Assigned task => Your answer must be the lines from the one holding "At what coordinates" through the final line of the entries below, copied exactly, with no pictures.

-------- Raw data --------

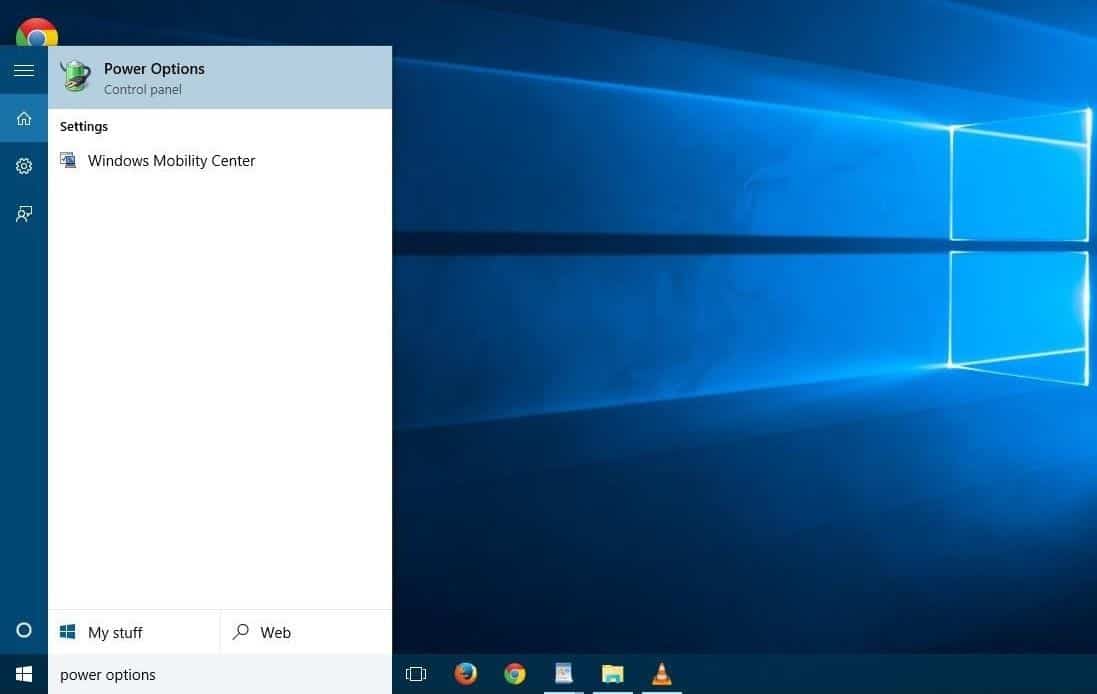Open the document app icon beside Chrome
Screen dimensions: 1097x694
coord(564,674)
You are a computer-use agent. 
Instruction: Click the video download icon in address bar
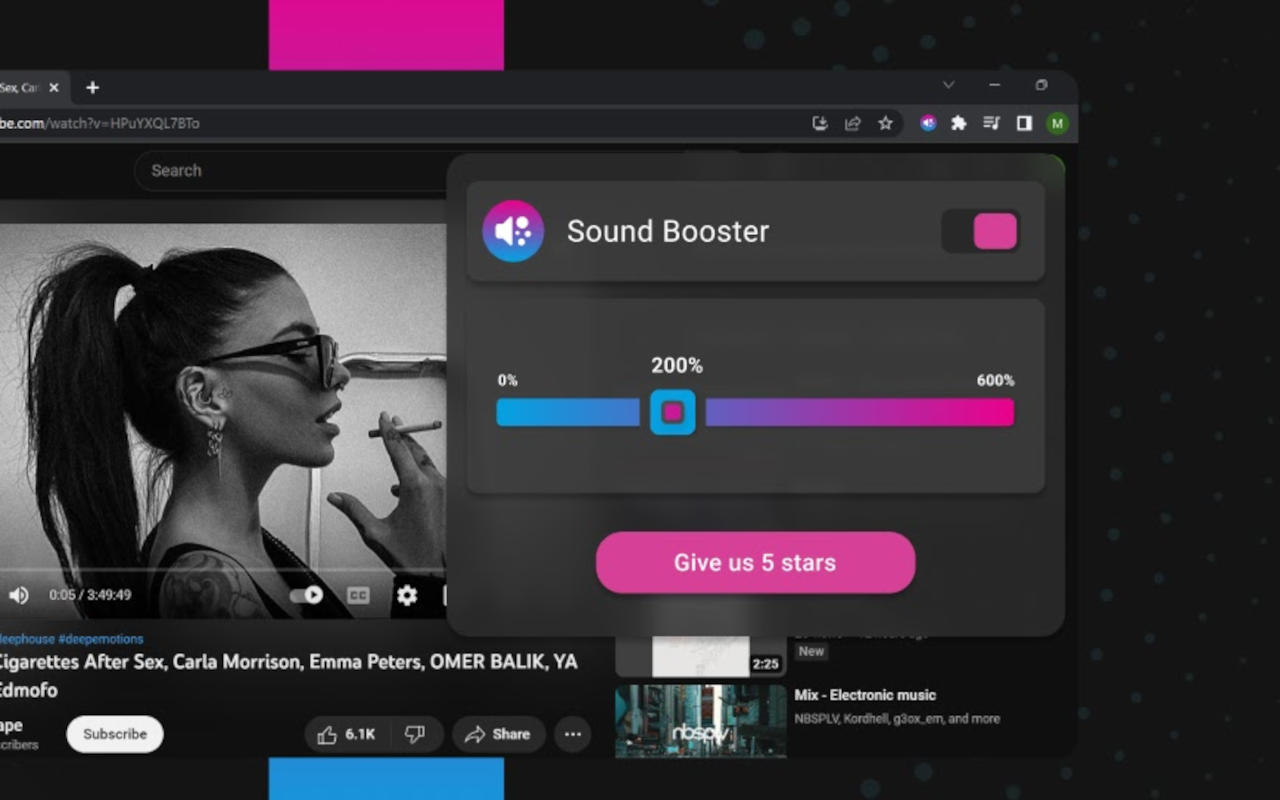[x=820, y=123]
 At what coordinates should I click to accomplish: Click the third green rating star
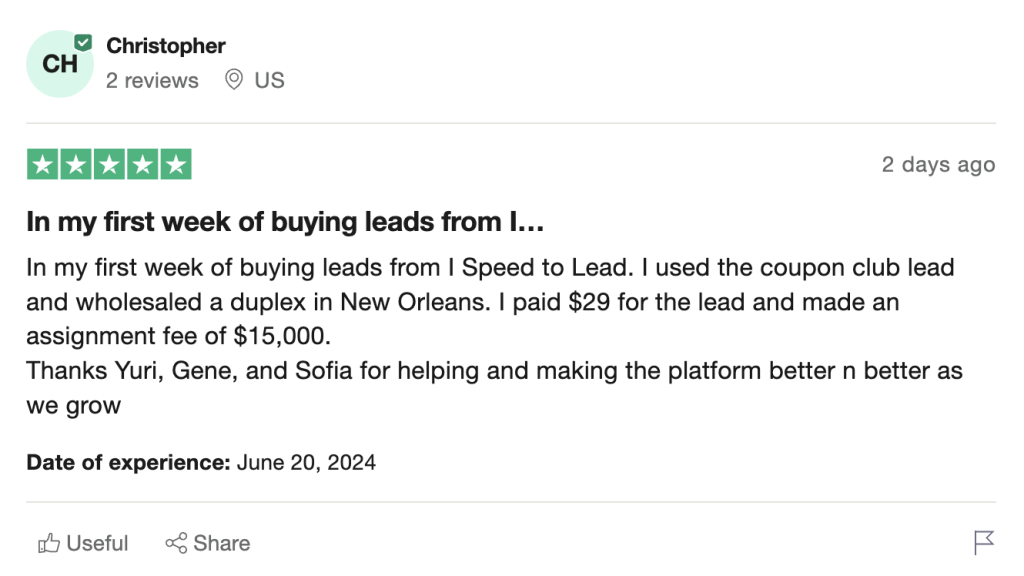tap(109, 165)
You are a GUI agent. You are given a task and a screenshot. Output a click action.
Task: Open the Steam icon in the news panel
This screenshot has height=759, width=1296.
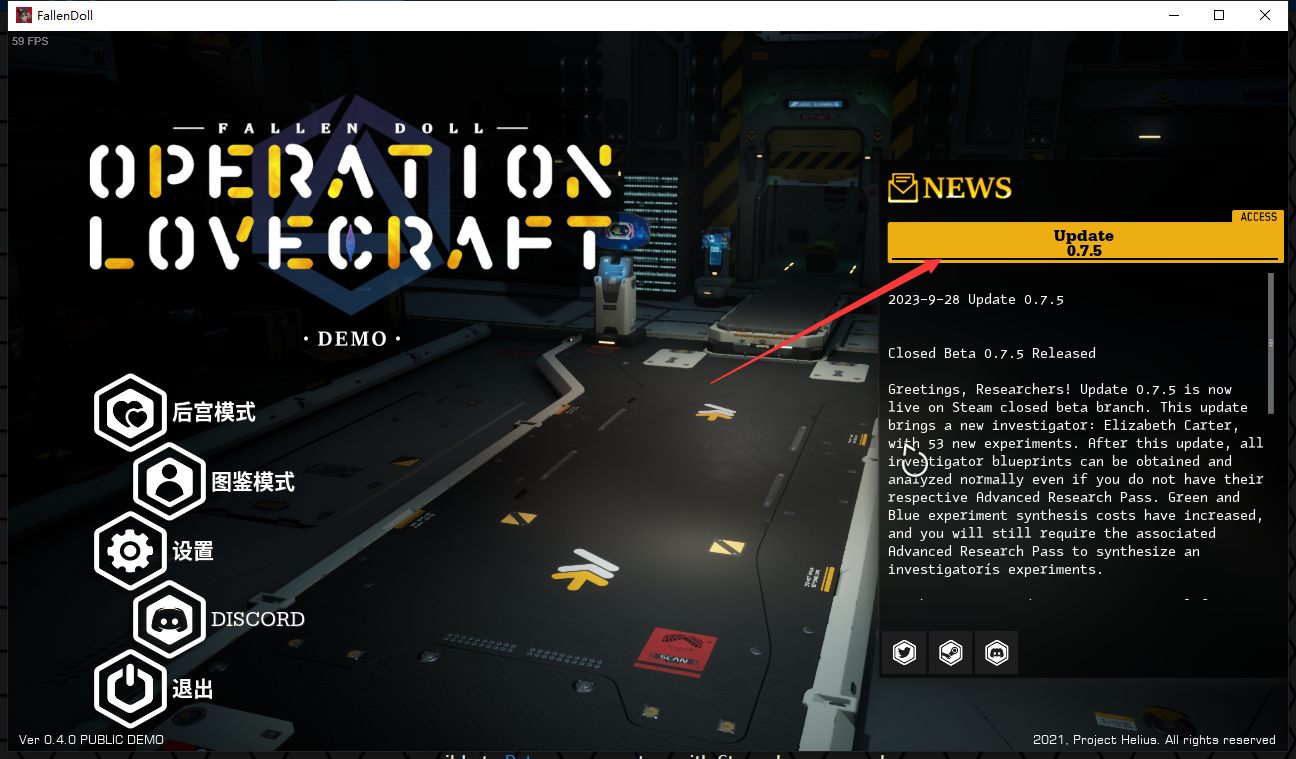point(950,653)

--------

Output for this task =>
 At what coordinates should I click to accomplish: Click the third green rating star
tap(109, 165)
You are a GUI agent. You are given a task and a screenshot. Output a click action.
Task: Open the Steam icon in the news panel
This screenshot has height=759, width=1296.
point(950,653)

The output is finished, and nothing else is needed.